버퍼 풀 크기는 운영체제와 각 클라이언트 스레드가 사용할 메모리도 충분히 고려해서 설정해야 한다. MySQL 5.7부터 InnoDB 버퍼 풀의 크기를 동적으로 조절 가능하다.
InnoDB 버퍼 풀의 크기를 적절히 작은 값으로 설정한 뒤 조금씩 증가하는게 좋다. 하지만 버퍼 풀의 크기 변경은 크리티컬한 변경으므로 MySQL 서버가 한가한 시점에 진행해야 한다. 다만 버퍼 풀의 크기를 줄이는 작업은 서비스 영향도가 매우 크므로 가능하면 하지 않는게 좋다.
버퍼 풀 구조
버퍼 풀이라는 거대한 메모리 공간은 페이지 크기의 조각으로 쪼개져 있다. InnoDB 스토리지 엔진이 데이터를 필요로 할 때 해당 데이터 페이지를 읽어서 각 조각에 저장한다.
버퍼 풀의 페이지 크기 조각을 관리하기 위해 InnoDB 스토리지 엔진은 크게 LRU 리스트, 플러시 리스트, 프리 리스트 3개의 자료 구조 관리한다.
프리 리스트는 InnoDB 버퍼풀에서 비어 있는 페이지들의 목록으로 새롭게 디스크의 데이터 페이지를 읽어와야 하는 경우 사용된다.

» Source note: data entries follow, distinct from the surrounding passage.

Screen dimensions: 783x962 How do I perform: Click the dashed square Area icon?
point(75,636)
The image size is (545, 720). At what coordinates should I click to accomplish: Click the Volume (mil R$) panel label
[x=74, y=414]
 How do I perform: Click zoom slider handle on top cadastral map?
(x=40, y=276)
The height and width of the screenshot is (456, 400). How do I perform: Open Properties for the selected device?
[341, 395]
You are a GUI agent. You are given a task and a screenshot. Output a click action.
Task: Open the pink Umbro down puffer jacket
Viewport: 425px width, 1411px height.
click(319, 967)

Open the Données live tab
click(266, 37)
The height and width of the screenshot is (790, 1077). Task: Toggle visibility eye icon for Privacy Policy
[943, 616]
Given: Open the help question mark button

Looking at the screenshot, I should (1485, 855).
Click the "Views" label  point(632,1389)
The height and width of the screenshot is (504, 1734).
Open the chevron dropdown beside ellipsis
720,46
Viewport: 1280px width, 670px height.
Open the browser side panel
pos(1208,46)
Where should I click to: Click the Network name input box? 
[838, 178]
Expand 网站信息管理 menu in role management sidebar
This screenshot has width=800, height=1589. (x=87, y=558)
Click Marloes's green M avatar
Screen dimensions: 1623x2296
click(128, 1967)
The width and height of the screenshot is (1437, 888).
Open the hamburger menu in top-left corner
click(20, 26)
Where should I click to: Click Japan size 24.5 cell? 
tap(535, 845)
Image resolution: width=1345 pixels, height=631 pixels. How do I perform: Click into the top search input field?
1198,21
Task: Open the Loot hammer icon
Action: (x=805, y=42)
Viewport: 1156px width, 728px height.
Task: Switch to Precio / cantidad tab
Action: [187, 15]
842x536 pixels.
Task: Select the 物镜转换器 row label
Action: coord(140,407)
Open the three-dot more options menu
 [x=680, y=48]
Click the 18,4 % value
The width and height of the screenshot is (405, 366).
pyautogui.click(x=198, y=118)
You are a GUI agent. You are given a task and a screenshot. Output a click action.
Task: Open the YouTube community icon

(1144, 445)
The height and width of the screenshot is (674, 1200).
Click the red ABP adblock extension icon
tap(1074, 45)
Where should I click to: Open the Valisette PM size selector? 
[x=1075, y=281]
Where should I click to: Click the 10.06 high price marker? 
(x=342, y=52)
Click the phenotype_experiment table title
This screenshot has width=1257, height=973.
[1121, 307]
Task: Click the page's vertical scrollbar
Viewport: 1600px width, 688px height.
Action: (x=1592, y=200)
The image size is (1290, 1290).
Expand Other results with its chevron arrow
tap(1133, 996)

LRU 리스트 = LRU + MRU(Most Recently Used)로 Old 서브리스트는 LRU에 해당하고 New 서브리스트는 MRU에 해당한다. LRU를 관리함으로써 디스크로부터 한 번 읽어온 페이지를 최대한 오랫동안 InnoDB 버퍼풀의 메모리에 유지해 디스크 읽기 최소화한다.
플러시 리스트는 일단 한 번 데이터 변경이 가해진 데이터 페이지 관리한다. 그리고 특정 시점이 되면 디스크로 기록된다.
버퍼 풀과 리두 로그
InnoDB 버퍼풀과 리두 로그는 매우 밀접한 관계이다. 버퍼 풀의 메모리 공간만 단순히 늘리는 것은 데이터 캐싱 기능만 향상, 쓰기 버퍼링과 무관하다.
버퍼풀은 디스크에서 읽은 상태로 전형 변경되지 않은 클린 페이지(Clean Page)와 함께 변경된 데이터를 가진 더티 페이지(Dirty Page)를 가진다. InnoDB 스토리지 엔진은 주기적으로 체크포인트 이벤트를 발생시켜 리두 로그와 더티 페이지를 디스크로 동기화한다.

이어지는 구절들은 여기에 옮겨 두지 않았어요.